(SUPPLIED TEXT)
Society of Our Lady of the Most Holy Trinity
- Abbreviation: Post-nominal letters SOLT
- Formation: 16 July 1958 (67 years ago)
- Founder: Fr.James Flanagan, SOLT
- Founded at: Archdiocese of Santa Fe, New Mexico, US
- Type: Society of Apostolic Life
- Headquarters: Corpus Christi, Texas
- Region served: American Region Mexico Belize Guatemala United States of America Asia-Pacific Region Australia China Papua New Guinea Philippines Thailand
- Motto: Imitate Mary, Become like Jesus, Live for the Triune God
- General Priest Servant: Fr.Peter Marsalek,SOLT
- Website: www.solt.net

= Society of Our Lady of the Most Holy Trinity =

Roman Catholic society of apostolic life

The Society of Our Lady of the Most Holy Trinity (SOLT) is a society of apostolic life within the Roman Catholic Church. It was founded in 1958 by Father James H. Flanagan, a priest from the United States. The Society maintains missions in various countries, describing itself as Marian-Trinitarian, Catholic, missionary, and family. Membership in the Society includes priests, permanent deacons, religious sisters, religious brothers, and the lay faithful.

==Charism==
The charism (gift) which the Society brings to the Church is to be:

- Disciples of Jesus through Mary, living in Marian-Trinitarian communion and serving on ecclesial family teams in areas of deepest apostolic need.

While in the seminary, Father Flanagan realized that organizations where people work as a team, recognizing and accepting individual talents, are the ones which are most successful. This is why the Society strives to have priests, permanent deacons, religious sisters, religious brothers, and lay faithful in all of its communities, no matter how small.

==Foundation==
In 1957, five years after his ordination to the priesthood, Flanagan approached Cardinal James Richard Cushing, then Roman Catholic Archbishop of Boston, with his idea. Cushing gave his support. Soon after, Edwin Byrne, the Archbishop of Santa Fe, invited Flanagan to his diocese where he met the future co-founder of SOLT, Father John McHugh. Byrne formally established the Society as a pious union on 16 July 1958, the feast of Our Lady of Mount Carmel.

==Religious formation==
After several meetings, those who feel called to be either a priest or religious brother in the Society spend an aspirancy year in either Belize or Belcourt, North Dakota. This is a year when the aspirants experience living simply and without many material comforts, enabling them to better understand the work of the Society. Those who remain interested begin the novitiate year. Until 2011, this year was conducted in Capulin, Colorado; now the novices spend the time at the Society's house in Corpus Christi, Texas. This year is crucial, for it is then that the novices better understand their divine vocation, and indeed one which is proper to the institute, experience the manner of living of the institute, and form their mind and heart in its spirit, and so that their intention and suitability are tested. Thus, the novices are given the opportunity for longer periods of prayer and spiritual reading as well as silence in order to reflect on the vocation God is offering and nature of their response. The spiritual development of the novice is of particular focus, especially through spiritual direction. At the end the year the novices receive the religious habit (robes) of the Society and take the simple vows of poverty, chastity and obedience. It is then that the person officially becomes a member of the Society: By religious profession, members assume the observance of the three evangelical counsels by public vow, are consecrated to God through the ministry of the Church, and are incorporated into the institute with the rights and duties defined by law.

Following the novitiate, religious formation continues in one of two directions.

(SUPPLIED INFORMATION)
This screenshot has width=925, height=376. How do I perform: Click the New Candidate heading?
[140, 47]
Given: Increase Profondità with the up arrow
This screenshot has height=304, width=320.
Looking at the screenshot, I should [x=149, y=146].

(COMPLETE THE FOLLOWING)
A – Please write out the stretch of the Society of Our Lady of the Most Holy Trinity article from "Roman Catholic society" through "deepest apostolic need." word for word.
B – Extract every line of the records above and reproduce each one verbatim.

(SOLUTIONS PER TASK)
A –
Roman Catholic society of apostolic life

The Society of Our Lady of the Most Holy Trinity (SOLT) is a society of apostolic life within the Roman Catholic Church. It was founded in 1958 by Father James H. Flanagan, a priest from the United States. The Society maintains missions in various countries, describing itself as Marian-Trinitarian, Catholic, missionary, and family. Membership in the Society includes priests, permanent deacons, religious sisters, religious brothers, and the lay faithful.

==Charism==
The charism (gift) which the Society brings to the Church is to be:

- Disciples of Jesus through Mary, living in Marian-Trinitarian communion and serving on ecclesial family teams in areas of deepest apostolic need.

B –
This screenshot has width=925, height=376. How do I perform: Click the New Candidate heading?
[140, 47]
Given: Increase Profondità with the up arrow
This screenshot has height=304, width=320.
Looking at the screenshot, I should [x=149, y=146].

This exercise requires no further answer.